Declaring Your Own Climate Change Emergency

Time to realize that climate change is the national emergency
We can declare climate change as our own emergency
Credit: Photo by Jason Leung on Unsplash

Creating Some Good from Yesterday’s News

Yesterday, the President declared the immigration situation at our border with Mexico to be a national emergency, justifying his own appropriation of funding to build a wall.   I was upset by this news, given the Constitutional implications.

However, I begrudgingly give Mr. Trump credit for his creativity.  And I’d like to build on his loosened view of reality to think about how we might combat climate change.

Emergency Powers Allow us to Relax the Rules

I read in the New York Times that Federal law authorizes a President to invoke emergency powers, described as “enhancements to his executive powers by essentially creating exceptions to rules that normally constrain him. The idea is to enable the government to respond quickly to a crisis.”

Responding to the Climate Crisis: What Rules Can We Relax?

That led me to ask:  what rules normally constrain us when we think about reducing our carbon footprint?  And how might we create exceptions to them?
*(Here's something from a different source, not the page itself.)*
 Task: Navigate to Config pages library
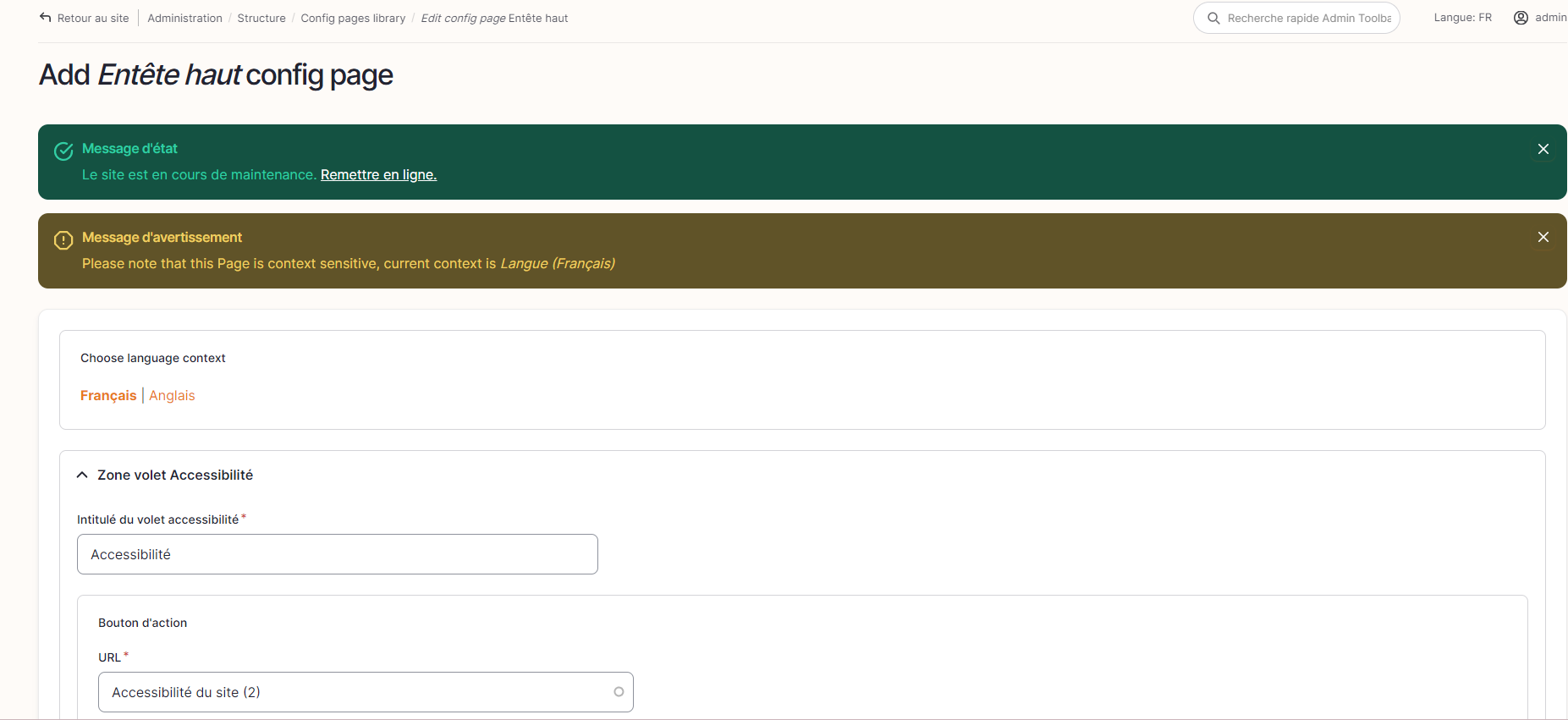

Rule #1:  I Can’t Afford it

Many of us use “mental accounting” to create rules for how we spend our money.  Sometimes these rules make economic sense; other times, they do not. Mental accounting can be problematic if it keeps you from spending money on something important. For example, I have a Fun Money account that is supposed to be used for special treats for me (that I wouldn’t buy otherwise).  Technically, this money is interchangeable with the other money we earn and save, but I’ve labeled it in my mind as less fungible because of its purpose.

Under my new National Carbon Emergency, I could create an exception to my Fun Money rule and use some of that money to – say – buy a more efficient heater.  (Not so much fun, but important.) 

  • What about shifting money among your mental accounts so that you can choose your utility’s green power option?

Rule #2:  I Don’t Have Enough Time

My work day is challenging and often long, and I spend time with Mark in the evenings.  I use my weekends to catch up on errands (and write this blog). When it comes to reducing my carbon footprint, it is easy to say to myself, “I’m too busy to think about it now.  I’ll deal with it tomorrow.”

But what if I relax my rule about being too busy by pairing my climate-fighting time with a benefit or reward?  Under my National Climate Crisis, I could take the bus to the farmers’ market and reward myself with my favorite yogurt.

  • What about cooking a meatless dinner to try a type of food you’ve never eaten, or to share with friends?

Rule #3:  It’s Not Possible

According to the Cool Climate Network, the average household carbon footprint in my area is about 50 metric tonnes. The average in more “carbon-intensive” areas of the U.S. (like my home state of Kansas) is more than 60 tonnes.  A “sustainable” carbon footprint is about 2 tonnes per person.  Yikes! 

The challenge seems so daunting that it is easy to revert to my internal defenses, and conclude that it’s just not doable.  Examples on social media – like Lauren Singer, the zero-waste activist who has managed to fit four years of her waste in a Mason jar – reinforce the sense that the challenge is too difficult.

But by using my newfound Environmental Emergency powers, I can drop my usual definitions of success and failure and recognize that I need to start somewhere, and try something.  For example, I could try using my own coffee/tea mug for a month. 

  • What about checking out one of the new carpool/rideshare apps? 

Time to Relax the Rules

I’ll admit that I’m typically a rule-follower. Here, the rules are mostly in our own heads.